In order to test the effect against established biofilm, fresh growth medium containing WMR-K at the same concentrations was added in the preformed 24 h old-biofilm and incubated for another 24 h. Biofilms vital biomass were quantified using the tetrazolium 2,3-bis(2-methoxy-4-nitro-5 sulfophenyl)-5-[(phenylamine) carbonyl]- 2H-hydroxide reduction assay (XTT) (Sigma-Aldrich, St. Luis, MO, USA) according to the manufacturer’s instructions. Plates were assessed by colorimetric changes read at 492 nm. Statistical analyses were performed using GraphPad Prism Software (version 8.02 for Windows, GraphPad Software, La Jolla, CA, USA). All assays were performed in triplicates, and all the results were reported as a mean ± standard deviation (SD). ANOVA test was used to compare the differences within and between treatments after normality and homoscedasticity verification (Shapiro–Wilk test and F-test) followed by Tukey’s test for multiple comparisons. (p < 0.05).

4.8. Metabolomic Analysis

4.8.1. Sample Preparation

For metabolomic profiling, the dual-species biofilm cultures of C. albicans and K. pneumoniae were grown in microtiter plates in the presence and absence of the peptide WMR-K (5 µM) for 24 h, which constitutes two classes of samples. After the incubation period, the culture supernatants were transferred into Eppendorf tube and centrifuged. The samples were completely dried with a stream of nitrogen, and the residues were treated with N,O-bis(trimethylsilyl)-trifluoroacetamide (BSTFA) (Fluka, Buchs, Switzerland) as previously described [59]. Each class comprises four biological replicates. Furthermore, GC-MS analysis of each biological replicate was replicated two times, giving in total 16 samples for metabolomic profiling.

4.8.2. GC-MS Analysis

Trimethylsilyl derivatives were analyzed by an Agilent 6850 GC (Milan, Italy), equipped with an HP-5MS capillary column (5% phenyl methyl poly siloxane stationary phase), coupled to an Agilent 5973 Inert MS detector operated in the full scan mode (m/z 29–550) at a frequency of 3.9 Hz and with the EI ion source and quadrupole mass filter temperatures kept, respectively, at 200 and 250 °C. Helium was used as carrier gas at a flow rate of 1 mL·min⁻¹. The injector temperature was 250 °C and the temperature ramp raised the column temperature from 70 to 280 °C: 70 °C for 1 min; 10 °C·min⁻¹ until reaching 170 °C; and 30 °C·min⁻¹ until reaching 280 °C. Then, it was held at 280 °C for 5 min.

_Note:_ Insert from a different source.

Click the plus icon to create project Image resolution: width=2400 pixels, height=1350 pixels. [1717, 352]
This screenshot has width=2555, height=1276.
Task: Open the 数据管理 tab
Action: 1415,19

The solvent delay was 4 min.

4.8.3. Data Processing and Statistical Analysis

Raw data from GC-MS analysis were deconvoluted using the NIST program AMDIS (Automated Mass Spectral Deconvolution and Identification System) [39], and then, the conserved metabolites peaks across each biological and technical replicate were listed and tracked using SpectConnect [40]. The metabolites relative abundances (RA) were auto-scaled, and the created dataset was then submitted to multivariate statistical analyses, such as principal component analysis (PCA) and partial least squares discriminant analysis (PLS-DA), which were performed with MATLAB (Mathworks, Natick, MA, USA) [60] and a homemade .m script. Variables significantly contributing to the clustering and discrimination of samples were identified according to variable influence on projection (VIP) values generated by PLS-DA processing. Meanwhile, differentially expressed metabolites were detected by Student’s t-test with the p value of less than 0.05.

Metabolites were identified by comparing their EI mass spectra at 70 eV with spectra of known substances present in the NIST 14 mass spectral library [61] and the Golm metabolome database [62,63]. Furthermore, the identification was supported by Kovats retention index (RI) calculated for each analyte by the Kovats equation, using the standard n-alkane mixture in the range C7-C40 (Sigma-Aldrich, Saint Louis, MO, USA) [41].